GOAL OF THE EXERCISE
What you return must be the data below, word for word, without any images.

(Collected data)
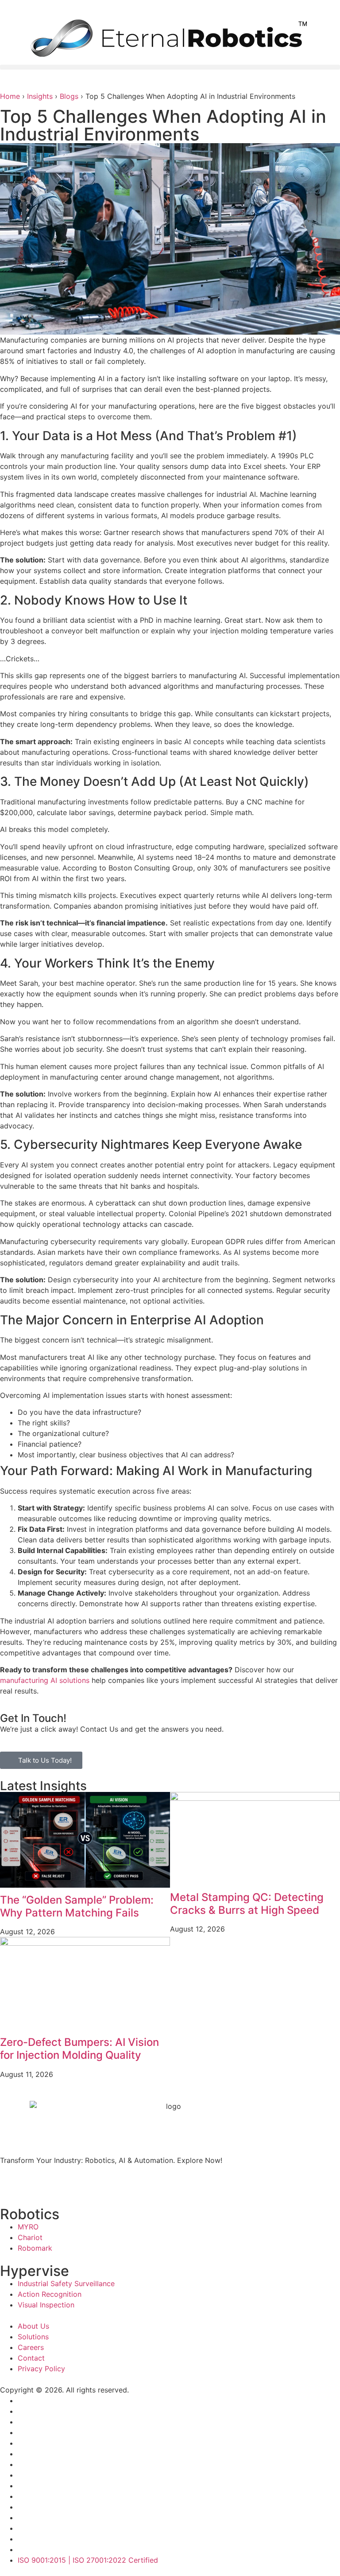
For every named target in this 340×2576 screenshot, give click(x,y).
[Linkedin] (60, 2183)
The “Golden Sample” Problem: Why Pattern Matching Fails (77, 1906)
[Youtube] (84, 2183)
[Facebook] (11, 2183)
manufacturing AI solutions (44, 1680)
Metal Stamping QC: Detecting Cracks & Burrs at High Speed (247, 1903)
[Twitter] (35, 2183)
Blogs (69, 96)
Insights (40, 96)
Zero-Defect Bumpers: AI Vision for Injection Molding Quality (79, 2048)
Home (10, 96)
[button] (170, 67)
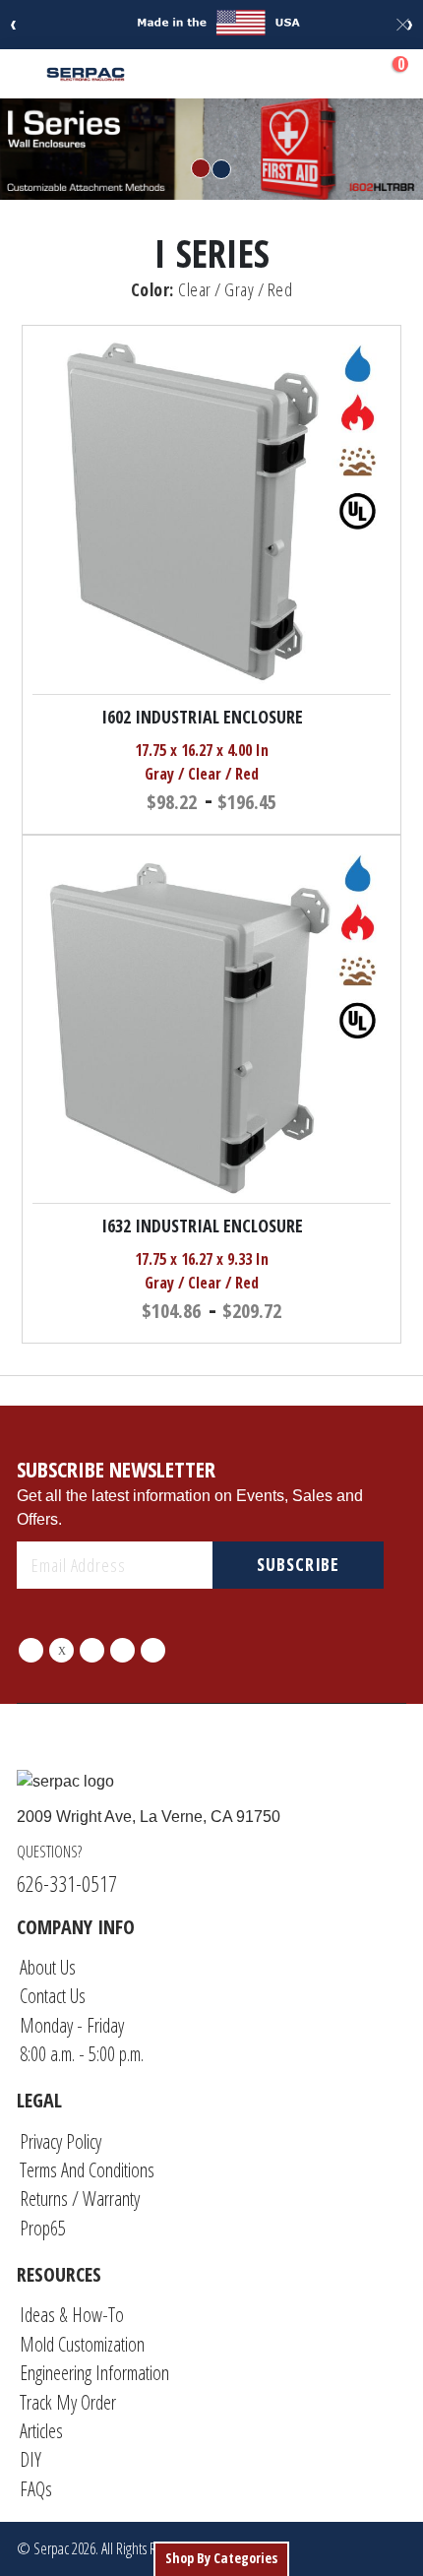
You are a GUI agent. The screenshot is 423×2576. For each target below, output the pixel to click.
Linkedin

ANSWER
For every named target in this 340×2576 screenshot, give click(x,y).
[Linkedin] (60, 2183)
The “Golden Sample” Problem: Why Pattern Matching Fails (77, 1906)
[Youtube] (84, 2183)
[Facebook] (11, 2183)
manufacturing AI solutions (44, 1680)
Metal Stamping QC: Detecting Cracks & Burrs at High Speed (247, 1903)
[Twitter] (35, 2183)
Blogs (69, 96)
Insights (40, 96)
Zero-Defect Bumpers: AI Vision for Injection Molding Quality (79, 2048)
Home (10, 96)
[button] (170, 67)
You are a GUI agent. The screenshot is 423×2576. For each target below, output the pixel to click.
Linkedin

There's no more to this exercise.